The religious history of mankind is a unity; it is impossible to cut ourselves adrift from the past. When we speak of a new departure it is a question of more or less. While change is a law of life, to which religion in common with other departments of human experience and activity is subject, the change which Nature enjoins is measured and orderly; it comes about, as the seed grows, while men sleep. The most sincere Catholic will grant that there was need of reform in the mediæval Church, though he may disapprove of the reforms actually effected; the most convinced Protestant will admit that the breaking-up of the historic fabric of Christendom was an evil, though, given the circumstances, it was the means of securing a greater good. Many, if not most, of the questions which have divided Christians would have been met by St. Paul with an impatient 'Doth God 'take care for oxen ?' They belong, it would have appeared to him, to the province of the infinitely small.
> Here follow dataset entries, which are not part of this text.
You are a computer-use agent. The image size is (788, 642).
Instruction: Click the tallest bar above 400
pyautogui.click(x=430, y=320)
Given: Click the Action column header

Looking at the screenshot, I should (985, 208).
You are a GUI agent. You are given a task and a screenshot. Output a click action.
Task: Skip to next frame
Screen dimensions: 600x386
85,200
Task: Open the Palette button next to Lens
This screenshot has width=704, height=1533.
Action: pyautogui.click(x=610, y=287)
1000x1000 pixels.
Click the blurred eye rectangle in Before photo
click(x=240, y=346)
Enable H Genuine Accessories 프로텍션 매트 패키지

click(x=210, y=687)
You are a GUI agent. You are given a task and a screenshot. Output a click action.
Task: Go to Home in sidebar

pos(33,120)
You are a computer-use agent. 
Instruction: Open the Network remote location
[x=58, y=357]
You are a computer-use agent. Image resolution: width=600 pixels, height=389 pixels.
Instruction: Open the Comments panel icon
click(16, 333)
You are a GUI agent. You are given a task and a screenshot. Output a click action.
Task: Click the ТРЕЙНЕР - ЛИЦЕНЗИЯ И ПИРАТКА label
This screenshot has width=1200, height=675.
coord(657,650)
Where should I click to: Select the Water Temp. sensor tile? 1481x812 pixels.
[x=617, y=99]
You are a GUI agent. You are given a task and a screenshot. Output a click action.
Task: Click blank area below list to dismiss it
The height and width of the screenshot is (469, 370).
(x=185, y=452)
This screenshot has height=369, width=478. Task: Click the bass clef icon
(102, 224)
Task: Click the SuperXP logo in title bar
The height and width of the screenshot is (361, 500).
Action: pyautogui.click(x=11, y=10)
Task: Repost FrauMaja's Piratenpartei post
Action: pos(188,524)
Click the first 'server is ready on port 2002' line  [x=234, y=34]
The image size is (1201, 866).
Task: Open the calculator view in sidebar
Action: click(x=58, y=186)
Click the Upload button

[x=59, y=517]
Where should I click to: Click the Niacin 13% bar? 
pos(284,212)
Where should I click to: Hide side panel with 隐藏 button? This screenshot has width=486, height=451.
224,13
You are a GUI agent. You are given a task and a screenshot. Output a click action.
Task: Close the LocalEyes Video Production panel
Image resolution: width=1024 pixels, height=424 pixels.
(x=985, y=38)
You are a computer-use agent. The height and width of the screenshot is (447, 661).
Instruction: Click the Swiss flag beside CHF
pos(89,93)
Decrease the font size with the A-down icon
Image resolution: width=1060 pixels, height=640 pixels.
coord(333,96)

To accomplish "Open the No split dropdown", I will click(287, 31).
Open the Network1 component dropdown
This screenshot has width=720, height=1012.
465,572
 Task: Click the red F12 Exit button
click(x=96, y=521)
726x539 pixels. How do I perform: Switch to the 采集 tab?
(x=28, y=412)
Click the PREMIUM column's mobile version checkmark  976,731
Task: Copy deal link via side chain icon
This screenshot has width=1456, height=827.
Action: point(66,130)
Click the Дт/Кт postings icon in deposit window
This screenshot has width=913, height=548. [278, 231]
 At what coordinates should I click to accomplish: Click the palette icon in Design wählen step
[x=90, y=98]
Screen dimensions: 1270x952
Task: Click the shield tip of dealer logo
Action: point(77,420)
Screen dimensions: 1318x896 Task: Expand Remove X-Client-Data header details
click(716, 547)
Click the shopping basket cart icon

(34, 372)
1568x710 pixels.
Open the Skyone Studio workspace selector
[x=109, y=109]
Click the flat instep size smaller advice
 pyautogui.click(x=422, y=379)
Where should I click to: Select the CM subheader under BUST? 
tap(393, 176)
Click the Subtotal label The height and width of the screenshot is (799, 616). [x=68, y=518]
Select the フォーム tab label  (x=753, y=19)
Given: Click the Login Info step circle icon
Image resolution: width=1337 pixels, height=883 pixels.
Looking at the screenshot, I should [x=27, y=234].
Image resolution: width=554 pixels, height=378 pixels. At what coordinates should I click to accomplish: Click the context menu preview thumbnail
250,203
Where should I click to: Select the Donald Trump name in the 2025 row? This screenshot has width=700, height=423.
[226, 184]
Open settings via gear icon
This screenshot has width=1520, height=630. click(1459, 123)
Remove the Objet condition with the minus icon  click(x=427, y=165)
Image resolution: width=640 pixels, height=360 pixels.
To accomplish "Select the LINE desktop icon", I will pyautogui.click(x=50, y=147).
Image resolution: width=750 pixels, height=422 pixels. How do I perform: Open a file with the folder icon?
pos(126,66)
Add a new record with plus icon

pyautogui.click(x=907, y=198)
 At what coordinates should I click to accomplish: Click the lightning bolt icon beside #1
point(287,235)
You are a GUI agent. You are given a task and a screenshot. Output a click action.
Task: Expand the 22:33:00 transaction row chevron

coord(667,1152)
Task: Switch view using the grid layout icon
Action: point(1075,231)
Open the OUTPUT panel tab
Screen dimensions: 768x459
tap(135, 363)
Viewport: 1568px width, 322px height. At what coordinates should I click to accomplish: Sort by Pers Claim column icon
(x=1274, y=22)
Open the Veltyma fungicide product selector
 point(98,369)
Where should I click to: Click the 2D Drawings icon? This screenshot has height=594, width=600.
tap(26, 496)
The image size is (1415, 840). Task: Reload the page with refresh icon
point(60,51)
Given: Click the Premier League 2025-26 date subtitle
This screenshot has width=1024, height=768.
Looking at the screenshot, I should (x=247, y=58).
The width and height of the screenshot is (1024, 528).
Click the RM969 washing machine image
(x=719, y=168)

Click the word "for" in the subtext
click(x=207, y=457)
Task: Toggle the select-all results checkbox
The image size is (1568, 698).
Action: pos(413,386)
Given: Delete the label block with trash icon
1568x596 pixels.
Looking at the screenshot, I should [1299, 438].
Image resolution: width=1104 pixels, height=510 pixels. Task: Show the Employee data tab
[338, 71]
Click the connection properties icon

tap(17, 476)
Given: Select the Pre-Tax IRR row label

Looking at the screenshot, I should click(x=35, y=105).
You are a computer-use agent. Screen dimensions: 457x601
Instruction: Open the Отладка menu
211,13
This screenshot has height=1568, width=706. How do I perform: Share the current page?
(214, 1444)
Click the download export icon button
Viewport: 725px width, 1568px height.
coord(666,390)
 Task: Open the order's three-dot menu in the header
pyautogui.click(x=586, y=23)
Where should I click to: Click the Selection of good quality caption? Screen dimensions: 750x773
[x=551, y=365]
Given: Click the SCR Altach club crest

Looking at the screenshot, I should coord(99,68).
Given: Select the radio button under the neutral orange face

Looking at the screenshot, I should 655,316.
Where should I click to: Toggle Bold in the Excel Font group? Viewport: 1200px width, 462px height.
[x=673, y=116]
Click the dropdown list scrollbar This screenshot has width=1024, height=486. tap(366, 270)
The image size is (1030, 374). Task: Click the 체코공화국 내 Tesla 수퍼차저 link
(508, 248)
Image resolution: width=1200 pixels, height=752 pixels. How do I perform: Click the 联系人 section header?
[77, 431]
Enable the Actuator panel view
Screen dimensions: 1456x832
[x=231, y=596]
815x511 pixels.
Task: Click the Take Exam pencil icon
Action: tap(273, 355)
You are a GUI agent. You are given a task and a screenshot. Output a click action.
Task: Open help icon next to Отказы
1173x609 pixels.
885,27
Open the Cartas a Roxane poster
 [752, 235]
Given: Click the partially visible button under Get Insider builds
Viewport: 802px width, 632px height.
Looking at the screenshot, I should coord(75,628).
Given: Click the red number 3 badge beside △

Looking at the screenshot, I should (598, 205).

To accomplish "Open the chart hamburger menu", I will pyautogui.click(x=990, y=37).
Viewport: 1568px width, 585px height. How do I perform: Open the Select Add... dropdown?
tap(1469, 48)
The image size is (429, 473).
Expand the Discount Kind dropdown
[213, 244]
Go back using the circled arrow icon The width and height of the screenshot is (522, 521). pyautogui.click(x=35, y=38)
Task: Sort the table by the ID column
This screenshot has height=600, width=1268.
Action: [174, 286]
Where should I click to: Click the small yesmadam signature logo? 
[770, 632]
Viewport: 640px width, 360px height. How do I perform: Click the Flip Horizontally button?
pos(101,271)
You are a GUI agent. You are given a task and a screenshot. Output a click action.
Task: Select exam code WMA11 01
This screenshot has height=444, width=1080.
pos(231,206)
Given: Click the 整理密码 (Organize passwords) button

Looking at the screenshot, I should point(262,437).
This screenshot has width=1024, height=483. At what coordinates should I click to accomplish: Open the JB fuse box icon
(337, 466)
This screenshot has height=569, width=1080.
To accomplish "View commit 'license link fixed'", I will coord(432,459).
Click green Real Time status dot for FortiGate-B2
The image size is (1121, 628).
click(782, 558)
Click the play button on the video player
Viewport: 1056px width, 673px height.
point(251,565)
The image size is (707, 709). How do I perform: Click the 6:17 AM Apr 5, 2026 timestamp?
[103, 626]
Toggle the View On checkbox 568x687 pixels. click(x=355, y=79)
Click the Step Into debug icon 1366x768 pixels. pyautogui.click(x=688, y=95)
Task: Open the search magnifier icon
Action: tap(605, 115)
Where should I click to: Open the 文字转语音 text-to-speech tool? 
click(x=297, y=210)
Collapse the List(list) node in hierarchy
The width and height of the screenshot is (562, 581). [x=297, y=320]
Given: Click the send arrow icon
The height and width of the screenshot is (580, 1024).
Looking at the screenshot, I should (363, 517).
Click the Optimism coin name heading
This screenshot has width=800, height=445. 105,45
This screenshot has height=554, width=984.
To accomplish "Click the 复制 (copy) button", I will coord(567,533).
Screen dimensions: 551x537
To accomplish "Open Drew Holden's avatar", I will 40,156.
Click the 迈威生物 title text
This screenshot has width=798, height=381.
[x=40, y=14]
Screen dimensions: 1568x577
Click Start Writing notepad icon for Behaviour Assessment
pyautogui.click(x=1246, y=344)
It is well to take the religious environment in which we find ourselves as part of the Providentially existing social order; a thing which we did not make, and cannot to any appreciable extent directly mend. The perfect commonwealth, we call

it Utopia-No man's land; the Church of the firstborn, without spot or wrinkle, it is in heaven, not here. Yet in neither sphere is it good for us to be alone: we are by nature citizens; in society we give and gain. Mr. Montefiore's Liberal Judaism' is a singularly sympathetic and suggestive exposition of this standpoint. Nor is it as strange as it may appear that such an exposition should come to us from a non-Christian source. It is not in Christianity only, but in religion as such, that these questions are urgent, that the old bottles are straitened by the new wine. Judaism, though not in one sense of the word a dogmatic, is an historical and legal, religion, and it is no longer possible for educated Jews to accept the traditional account of its origins, or that of the ritual observances which it enjoins.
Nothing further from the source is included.